The advisory panel’s findings bring greater scrutiny and attention to these actions by the LTTE and government security forces. Given the allegations contained therein, Lanka Solidarity is dismayed by the process through which the report has been released and publicized: the United Nations has compounded its mistakes during the war by also botching this. Rather than releasing the report immediately, in full, and to the public, allowing for a simultaneous and collective debate, the United Nations gave a copy to the Sri Lankan government, making it possible for Sri Lankan officials to denounce it and launch a defensive strategy. The United Nations has still not released the full report one week later, despite five substantial leaks of information from the report appearing in The Island, a pro-government newspaper. This has caused speculation that the leak comes from the Sri Lankan government itself, raising questions about whether the leak will undermine the report and future inquiries. On April 20, the Sri Lankan government rejected the assumption that it leaked the report, and called for the U.N. not to make it public.
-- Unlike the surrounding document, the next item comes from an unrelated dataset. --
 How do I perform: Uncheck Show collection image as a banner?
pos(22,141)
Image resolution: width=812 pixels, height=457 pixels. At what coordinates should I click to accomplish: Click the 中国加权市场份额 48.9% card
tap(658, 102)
The panel’s report demonstrates that the war between the Government of Sri Lanka and the LTTE caused civilians untold suffering and presented a serious violations of international law. Lanka Solidarity believes that these allegations necessitate an international investigation into the nature and scale of the alleged violations, and the failures of the United Nations system to respond to them. The informed allegations contained in the report clearly call for a more thorough investigation. It now falls to the UN to take action to address the panel’s recommendations. Given their long-term relationships with Sri Lanka, the U.S. and India in particular should take leadership on this matter and resist the attempts of other member states to obscure or obstruct an investigation.
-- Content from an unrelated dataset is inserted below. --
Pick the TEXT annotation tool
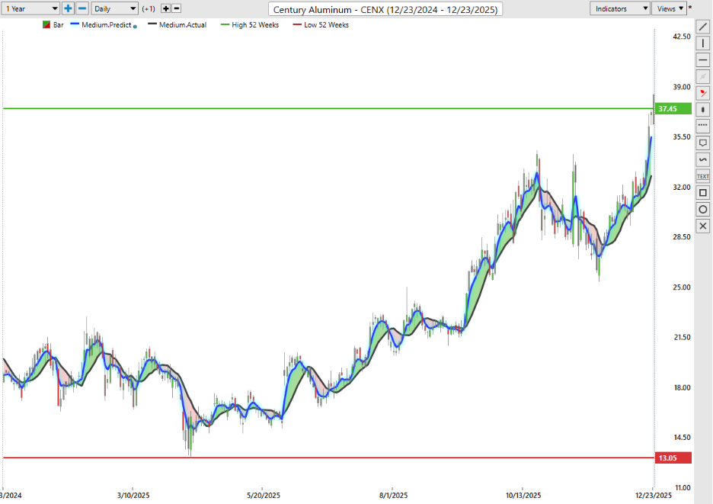Image resolution: width=713 pixels, height=504 pixels. 703,176
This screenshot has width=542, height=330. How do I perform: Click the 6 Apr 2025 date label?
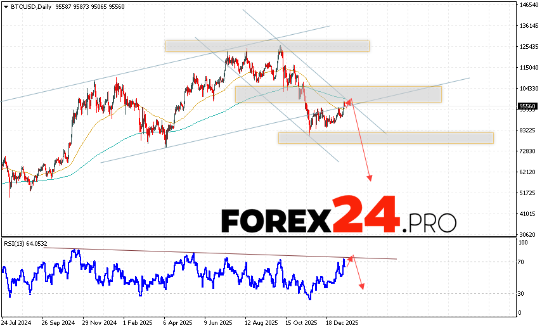pos(178,322)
The report’s allegations must be handled carefully and with some consideration of short-term implications, as the government pursues a domestic crackdown on its critics, including members of the media and political opposition. In light of this repressive atmosphere, some suggest the country isn’t ready for the prosecution of war crimes and question the focus of this inquiry on the final months of war. However, given the grave nature of the violations described in the report, they must be specifically addressed. An international investigation will signal a real commitment to accountability in Sri Lanka, which could in turn foster robust domestic processes to address the entire conflict. These processes would provide a measure of the accountability and justice that must be the foundation of political reconciliation and enduring peace.